#### [Exercise details]
When you reach the records below, output every one exactly as written but leave out any pictures.

Supplied records: Begin

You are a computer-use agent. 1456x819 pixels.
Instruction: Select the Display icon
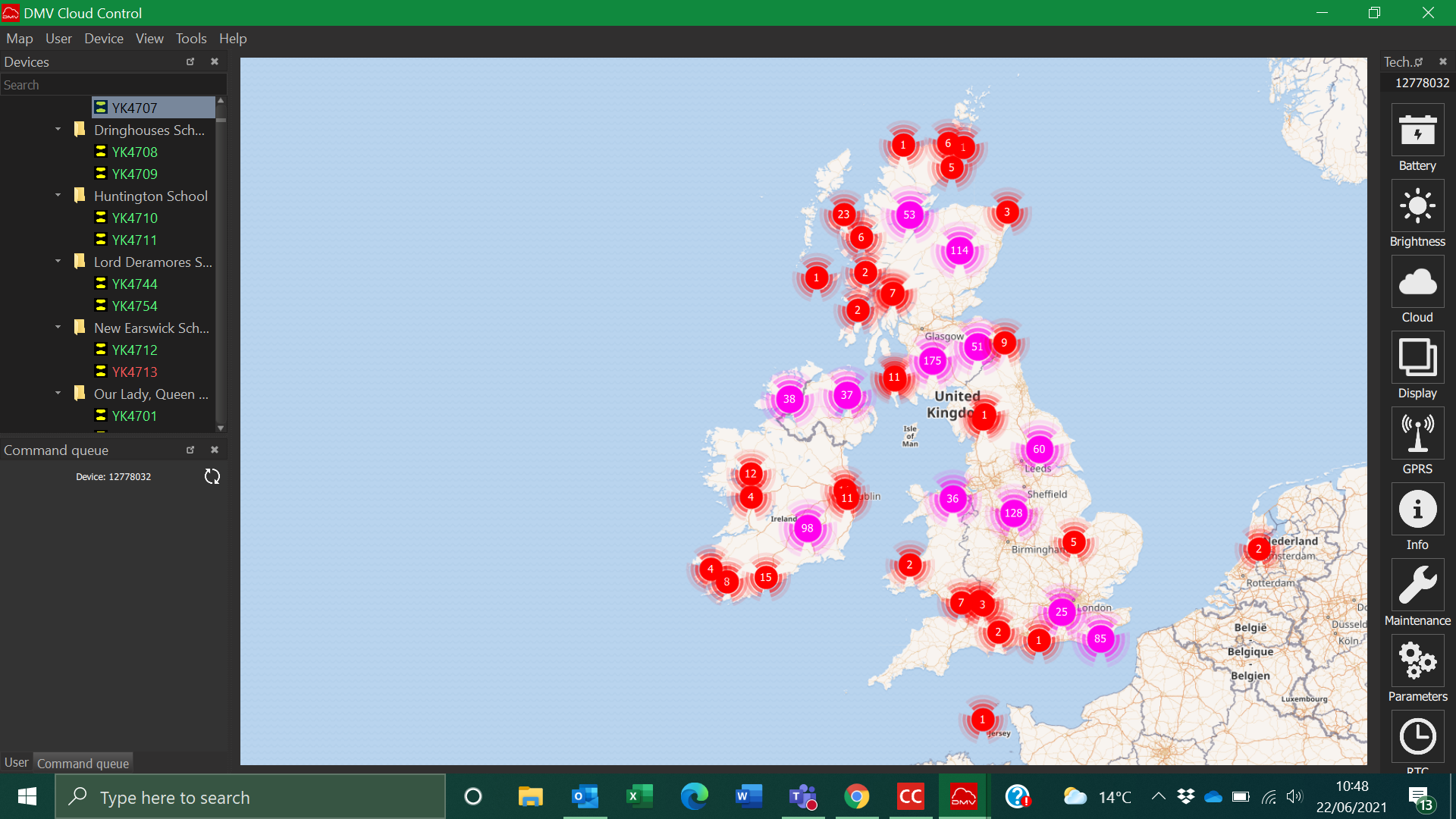1417,358

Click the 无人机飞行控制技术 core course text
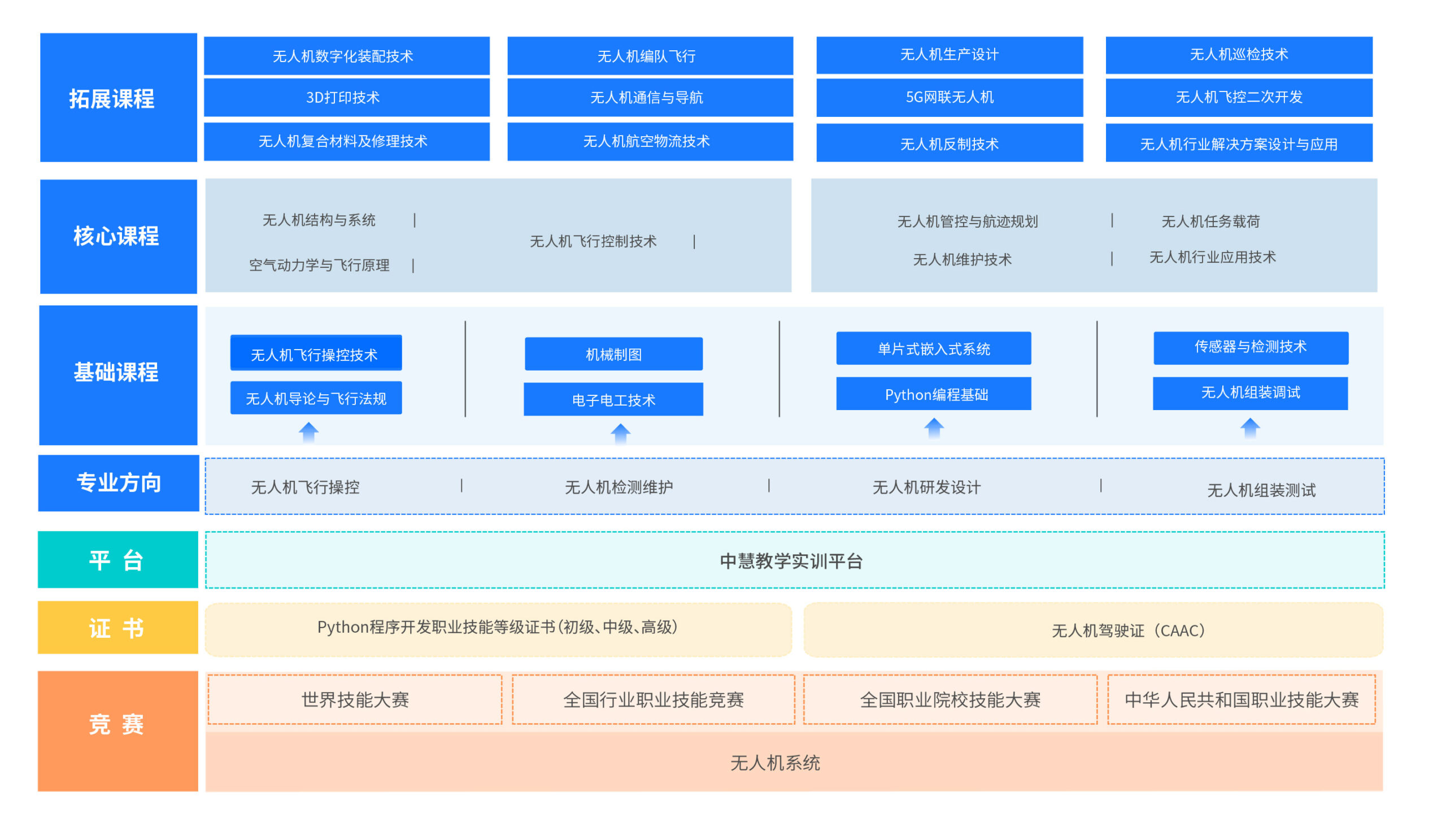pos(593,242)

Supplied records: End

#### [Response to this exercise]
You are a computer-use agent. 1456x819 pixels.
Instruction: Select the Display icon
1417,358

Click the 无人机飞行控制技术 core course text
pos(593,242)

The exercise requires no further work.